Researchers at the University of Arizona tracked adults over eight weeks following a romantic separation and found something that should probably get more attention than it does: how well someone recovered their sense of self, their ability to rebuild a clear, stable identity, directly predicted how well they recovered emotionally the following week. Not the other way around. Identity first, then healing. Which means the work of figuring out who you are now isn't a luxury or a self-indulgence. It's the mechanism.

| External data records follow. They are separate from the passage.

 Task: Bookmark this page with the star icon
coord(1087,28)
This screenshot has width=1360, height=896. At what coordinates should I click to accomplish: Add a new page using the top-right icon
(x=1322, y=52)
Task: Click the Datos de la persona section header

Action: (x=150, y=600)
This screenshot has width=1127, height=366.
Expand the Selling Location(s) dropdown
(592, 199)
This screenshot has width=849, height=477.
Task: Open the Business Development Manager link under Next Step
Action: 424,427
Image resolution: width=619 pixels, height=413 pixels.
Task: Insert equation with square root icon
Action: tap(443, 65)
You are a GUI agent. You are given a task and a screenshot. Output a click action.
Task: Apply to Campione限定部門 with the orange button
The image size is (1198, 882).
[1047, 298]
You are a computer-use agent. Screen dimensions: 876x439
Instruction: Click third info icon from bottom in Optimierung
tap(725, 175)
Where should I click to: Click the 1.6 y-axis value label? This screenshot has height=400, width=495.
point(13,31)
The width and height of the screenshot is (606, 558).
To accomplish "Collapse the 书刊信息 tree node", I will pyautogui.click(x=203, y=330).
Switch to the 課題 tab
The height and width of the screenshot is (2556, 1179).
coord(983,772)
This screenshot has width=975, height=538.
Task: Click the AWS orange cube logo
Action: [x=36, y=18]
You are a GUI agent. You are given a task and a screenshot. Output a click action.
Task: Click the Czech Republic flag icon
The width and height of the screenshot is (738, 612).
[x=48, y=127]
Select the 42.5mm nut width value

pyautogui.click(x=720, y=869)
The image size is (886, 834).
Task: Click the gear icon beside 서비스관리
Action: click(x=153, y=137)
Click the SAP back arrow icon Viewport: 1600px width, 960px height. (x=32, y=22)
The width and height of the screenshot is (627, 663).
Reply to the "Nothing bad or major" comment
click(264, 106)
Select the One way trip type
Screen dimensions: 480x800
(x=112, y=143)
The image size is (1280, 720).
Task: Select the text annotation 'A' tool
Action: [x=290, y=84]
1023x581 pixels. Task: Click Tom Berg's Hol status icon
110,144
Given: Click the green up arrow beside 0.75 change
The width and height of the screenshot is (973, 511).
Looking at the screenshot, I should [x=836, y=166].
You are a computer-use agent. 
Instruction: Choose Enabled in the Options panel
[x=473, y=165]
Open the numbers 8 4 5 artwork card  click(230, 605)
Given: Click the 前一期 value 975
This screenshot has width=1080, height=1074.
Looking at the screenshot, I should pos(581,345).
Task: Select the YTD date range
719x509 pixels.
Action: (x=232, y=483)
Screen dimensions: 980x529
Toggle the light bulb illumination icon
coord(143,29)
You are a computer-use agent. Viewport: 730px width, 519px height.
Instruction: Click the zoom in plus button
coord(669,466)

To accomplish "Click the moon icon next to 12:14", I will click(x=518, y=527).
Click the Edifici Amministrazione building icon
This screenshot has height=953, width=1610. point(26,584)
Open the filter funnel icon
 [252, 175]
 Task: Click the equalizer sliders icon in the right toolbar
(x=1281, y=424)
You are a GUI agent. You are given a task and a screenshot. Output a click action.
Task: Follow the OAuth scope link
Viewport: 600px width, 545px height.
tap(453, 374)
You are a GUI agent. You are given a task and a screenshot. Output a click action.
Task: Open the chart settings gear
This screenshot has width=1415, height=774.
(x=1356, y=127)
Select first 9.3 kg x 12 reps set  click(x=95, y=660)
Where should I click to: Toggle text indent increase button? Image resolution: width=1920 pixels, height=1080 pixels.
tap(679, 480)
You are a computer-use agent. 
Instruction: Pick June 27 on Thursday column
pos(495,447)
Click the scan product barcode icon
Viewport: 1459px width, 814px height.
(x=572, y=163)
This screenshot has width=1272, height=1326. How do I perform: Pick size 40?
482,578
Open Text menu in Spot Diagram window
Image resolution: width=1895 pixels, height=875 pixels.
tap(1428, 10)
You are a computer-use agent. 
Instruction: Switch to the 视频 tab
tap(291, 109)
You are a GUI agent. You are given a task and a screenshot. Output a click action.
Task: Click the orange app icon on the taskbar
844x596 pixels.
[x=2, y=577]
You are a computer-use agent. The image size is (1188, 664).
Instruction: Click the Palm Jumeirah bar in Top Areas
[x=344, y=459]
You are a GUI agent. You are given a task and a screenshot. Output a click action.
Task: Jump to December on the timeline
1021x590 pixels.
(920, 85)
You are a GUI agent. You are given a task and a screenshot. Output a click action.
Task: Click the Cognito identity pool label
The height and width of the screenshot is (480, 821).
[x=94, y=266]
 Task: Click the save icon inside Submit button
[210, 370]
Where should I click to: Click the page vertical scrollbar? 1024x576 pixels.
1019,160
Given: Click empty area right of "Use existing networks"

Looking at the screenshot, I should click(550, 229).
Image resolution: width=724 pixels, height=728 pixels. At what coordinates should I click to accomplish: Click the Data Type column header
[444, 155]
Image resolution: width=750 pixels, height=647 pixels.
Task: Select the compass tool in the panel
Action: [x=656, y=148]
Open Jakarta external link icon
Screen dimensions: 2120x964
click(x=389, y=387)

That's where values-based affirmations come in. Not the kind that tell you you're amazing and deserve everything. The kind that reconnect you to what you actually believe, what matters to you independent of anyone else's opinion of you. When you say "my worth is not defined by someone else's inability to love me," you're not just saying words. You're practicing a value. You're rehearsing a self. And the research suggests that rehearsal has real consequences, for your stress response, your thinking, and your ability to move forward.
Affirmations to practice
- I am reclaiming my power and my voice
- I am whole and complete on my own
- my worth is not defined by someone else's inability to love me
- I am worthy of love respect and kindness
- I am worthy
- I am enough
- I am complete
- I have everything I need within me
- I am learning to love myself unconditionally
- I am worthy of love and belonging
- I am worthy of rebuilding myself from the inside out
- I honor my emotions but I am not defined by them
- I am stronger resilient and capable of moving forward with grace
- I am no longer available for toxic patterns
- I am reclaiming my power
- I release all emotional pain and trauma
- I am not defined by my past I am creating a brighter future
- I am free from the toxic relationship and its negative influence
- I have absolutely no idea who I am or what life looks like without her
- I am not broken I am in transition
- I am whole on my own
- I am learning to love myself unconditionally because I am worth it
- I am lovable I will always be lovable
- I have the power inside me to maneuver this season
- I am resilient
How to actually use these
Start with the one that makes you feel the most resistance. That's usually the one you need most. You don't have to believe it yet, that's not the point. Read it aloud if you can, even in a whisper. Write it in the notes app on your phone and read it before you open anything else in the morning. Stick one on your bathroom mirror if that's not too much for where you are right now. The goal isn't to feel instantly transformed. The goal is repetition, saying something true about yourself often enough that it starts to compete with the other voice, the one that's been cataloguing your failures since the divorce was filed. Pick one or two that feel like a stretch but not a lie. Work with those for a week before you move on.
Frequently asked
- How do I figure out my core values after a divorce when I feel like I lost myself in the marriage?
- Start by noticing what bothers you, not what your ex did wrong, but what felt like a betrayal of something important to you. Resentment is actually a useful compass here. What you found yourself consistently sacrificing, minimizing, or apologizing for often points directly to what you value most. That friction wasn't weakness. It was information.
- What if repeating these affirmations feels completely fake or embarrassing?
- That feeling is almost universal, and it doesn't mean they're not working. You're not performing wellness, you're introducing a new thought into a mental environment that's been running a different script for a long time. The discomfort is just friction between what you've been telling yourself and what you're trying to start believing. Fake it long enough and your brain genuinely begins to update.
- Is there actual evidence that affirmations do anything, or is this just positive thinking?
- The research here is more rigorous than the wellness industry makes it sound. Studies specifically on values-based affirmations, not generic positivity, but statements rooted in what you personally care about, have shown measurable effects on cortisol levels, problem-solving ability, and long-term psychological outcomes. It's not magic and it's not instant, but it's not nothing either.
- I didn't want this divorce. Can affirmations about self-worth actually help when the rejection still feels so raw?
- An unwanted divorce carries a specific kind of wound, the feeling that someone assessed you and decided you weren't enough. Affirmations that address worth directly, like "my worth is not defined by someone else's inability to love me," aren't trying to bypass that pain. They're trying to give you something to hold onto while you're in it. You don't have to stop hurting to start rebuilding who you are.
- How is living by your values different from just "working on yourself" after a divorce?
- "Working on yourself" can quietly turn into another project you're doing for someone else, getting in shape to be desirable again, becoming more successful to prove something, healing fast enough to seem okay. Living by your values is the opposite direction. It's figuring out what actually matters to you and letting that drive your choices, independent of who's watching or what they'll think. One is performance. The other is self-determination.